PRAISE THE WEAR

Marcin Gortat – piękne momenty wielkiej kariery (WIDEO)

Marcin Gortat – piękne momenty wielkiej kariery (WIDEO)

To już oficjalne - po blisko 12 latach od debiutu w NBA Marcin Gortat ogłosił zakończenie swojej kariery. Wspominamy najważniejsze wydarzenia, wielkie sukcesy i przełomowe momenty w dorobku najwybitniejszego polskiego koszykarza.
Marcin Gortat i Steve Nash / fot. wikimedia commons

Nowa oferta powitalna PZBUK – darmowy zakład 50 zł.! >>

3 grudnia 2004

Tego dnia pierwszy raz Marcin Gortat został wymieniony. Tak dokładniej, to wymieniony został wybór w drafcie należący do Dallas Mavericks, który trafia do New Orleans Hornets za Darrella Armstronga. W styczniu 2005 Hornets wymieniają ponownie ten pick do Phoenix Suns, pozyskując między innymi Macieja Lampe, a ci ostatni wybierają Marcina w drafcie 2005 roku, z 57. numerem. Tylko po to, żeby od razu go oddać do Orlando Magic...

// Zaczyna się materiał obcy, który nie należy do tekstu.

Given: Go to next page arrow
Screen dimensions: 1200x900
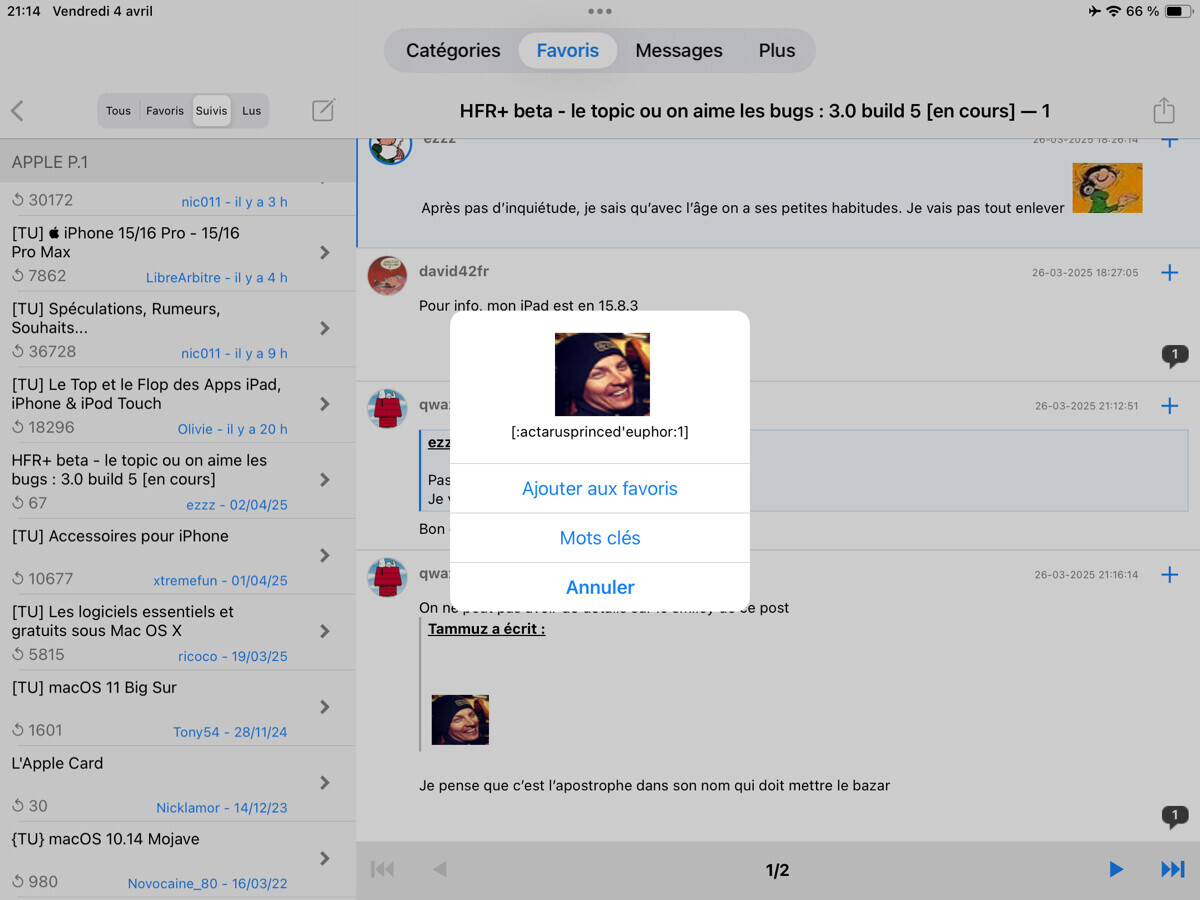Looking at the screenshot, I should coord(1116,870).
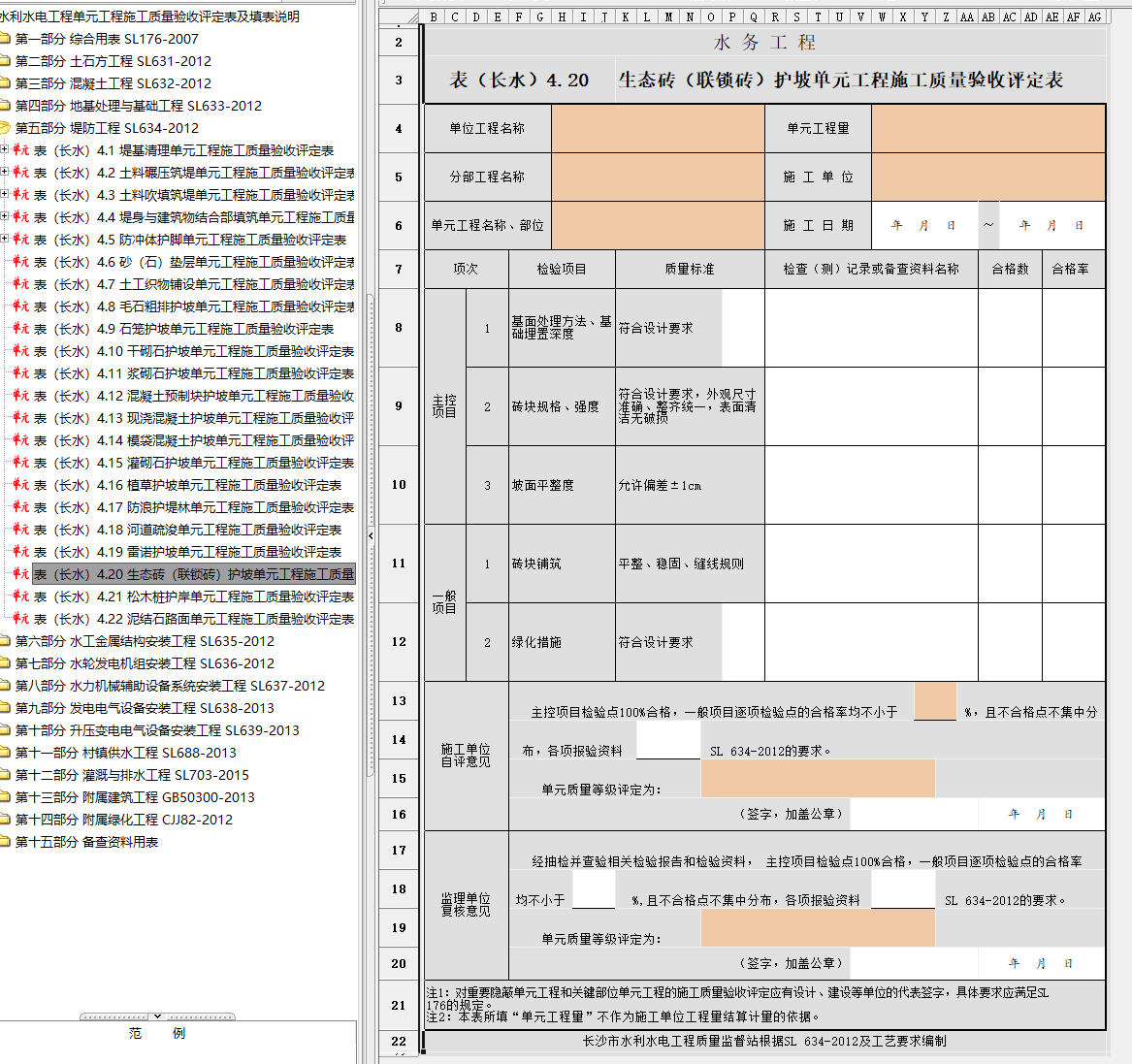Open the 第十二部分 灌溉与排水工程 section

[x=132, y=775]
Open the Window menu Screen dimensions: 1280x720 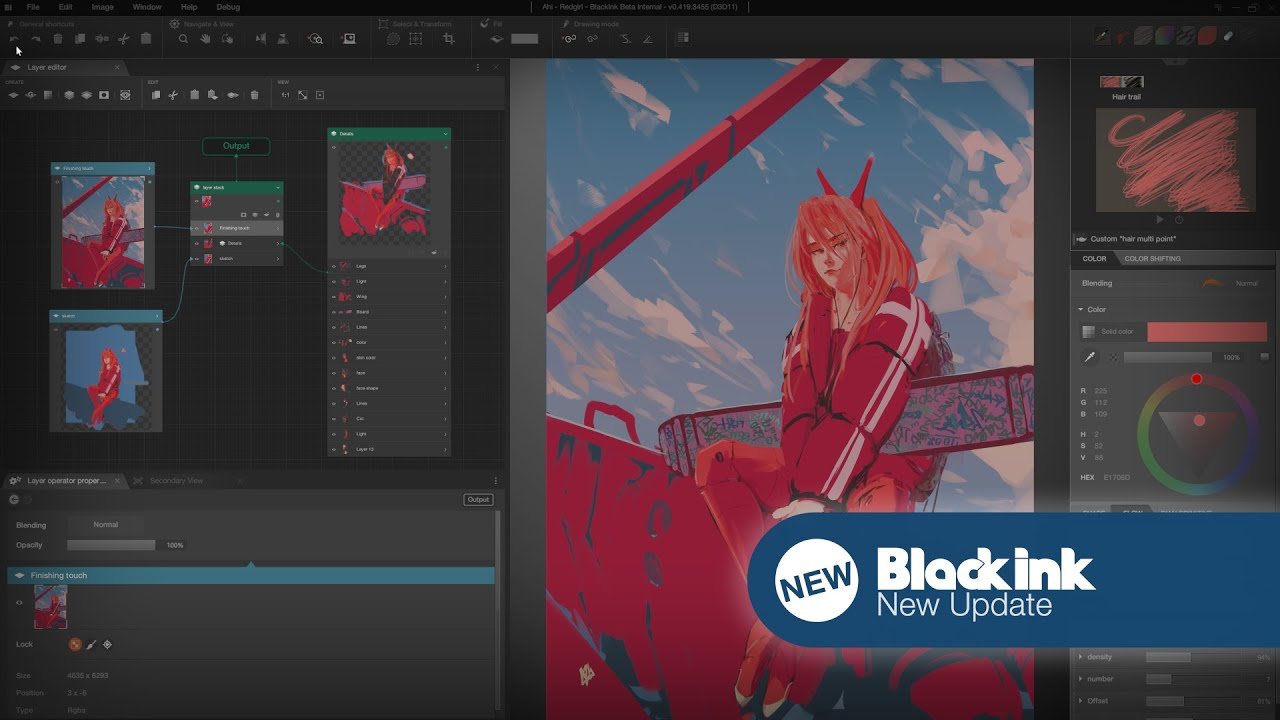(x=146, y=7)
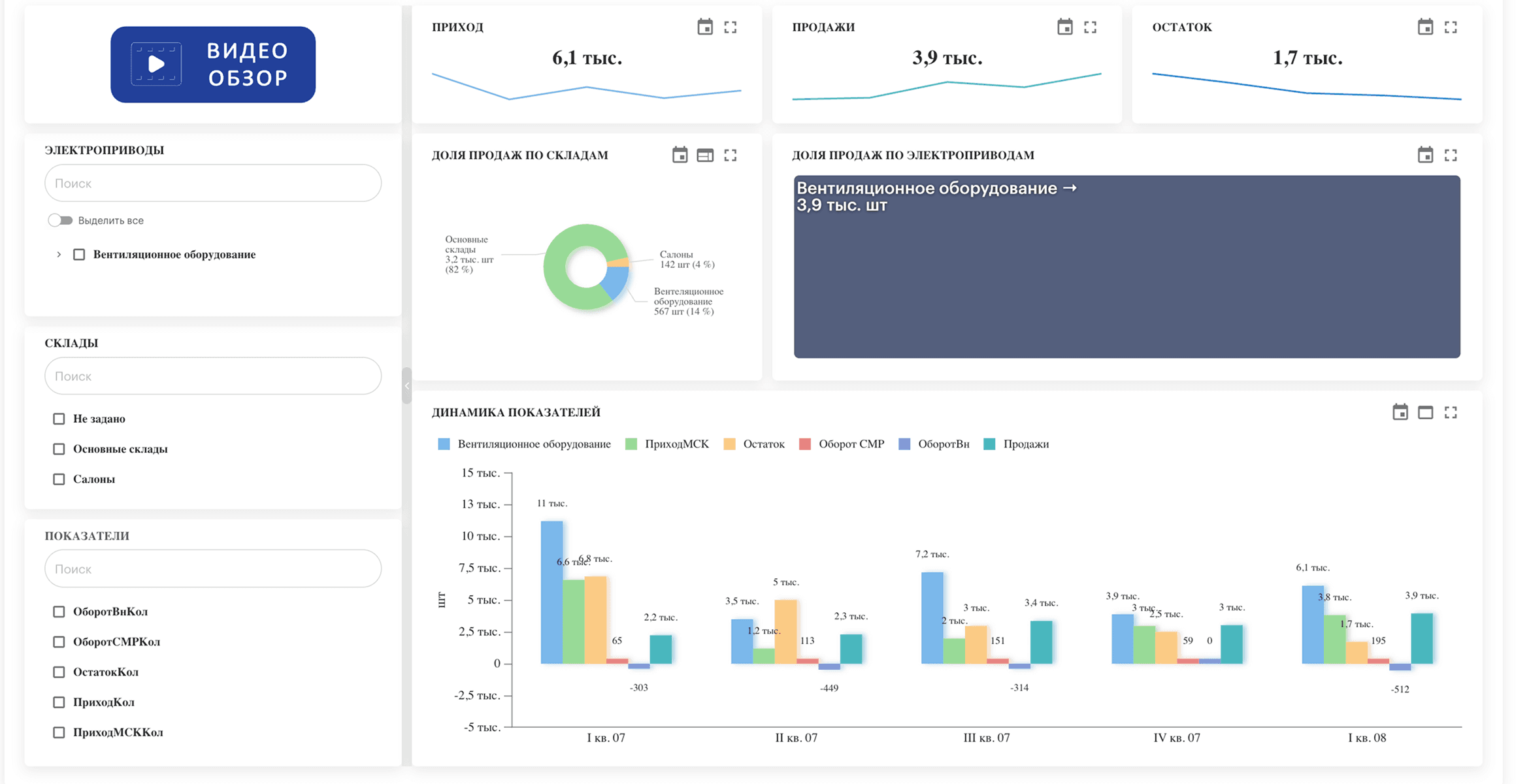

Polak na razie jednak do NBA nie trafia. Ma przygotowywać się do grania w najlepszej lidze świata w Europie, w dotychczasowym klubie z niemieckiej Kolonii. Zajmie mu to dwa lata, aż wreszcie w 2007 roku podpisuje kontrakt z Orlando Magic. Jest to dwuletnia umowa, która łącznie ad mu niewiele ponad 1,1 miliona dolarów. Ale to wystarczy, żeby najpierw zadebiutować, a potem chwycić nadarzającą się okazję i jej nie wypuścić z rąk.

12 grudnia 2008

W spotkaniu z Phoenix Suns urazu doznaje Dwight Howard, przez co opuści następne trzy mecze. To będą pierwsze trzy mecze opuszczone w karierze Howarda. W jego miejsce wskakuje nieznany, prawie nikomu w USA, Polak Marcin Gortat.

W spotkaniu z Suns trafia 3 z 4 rzutów z gry, dokłada 2 wolne, co razem daje mu 8 punktów w 13 minut gry. Do tego dokłada 6 zbiórek i 1 blok. Jest na tyle dobry, że Stan van Gundy mu ufa i w kolejnych dwóch meczach bez udziału Howarda wstawia do pierwszej piątki.

Trzy dni później w starciu z Golden State Warriors, Polak przyczynia się do wygranej drużyny notując pierwsze w karierze double-double na poziomie 16 punktów i 13 zbiórek. Dokłada do tego 3 bloki.

Do tego momentu Marcin ma w sezonie rozegranych tylko 6 spotkań na 22 możliwe. Nie ma w nich ani jednego zdobytego punktu, pięć zbiórek i siedem bloków. Do końca sezonu opuści zaledwie 3 spotkania.

30 kwietnia 2009

Orlando Magic grają w pierwszej rundzie play-off z Philadelphia 76ers. Dwight Howard w meczu numer 5 jest bliski uderzenia łokciem w głowę Samuela Dalemberta i zostaje zawieszony na kolejne spotkanie. Oznacza to, że do pierwszej piątki wchodzi Marcin Gortat. Kończy mecz z 11 punktami, 15 zbiórkami i co najważniejsze zwycięstwem, które daje Magic awans do drugiej rundy. 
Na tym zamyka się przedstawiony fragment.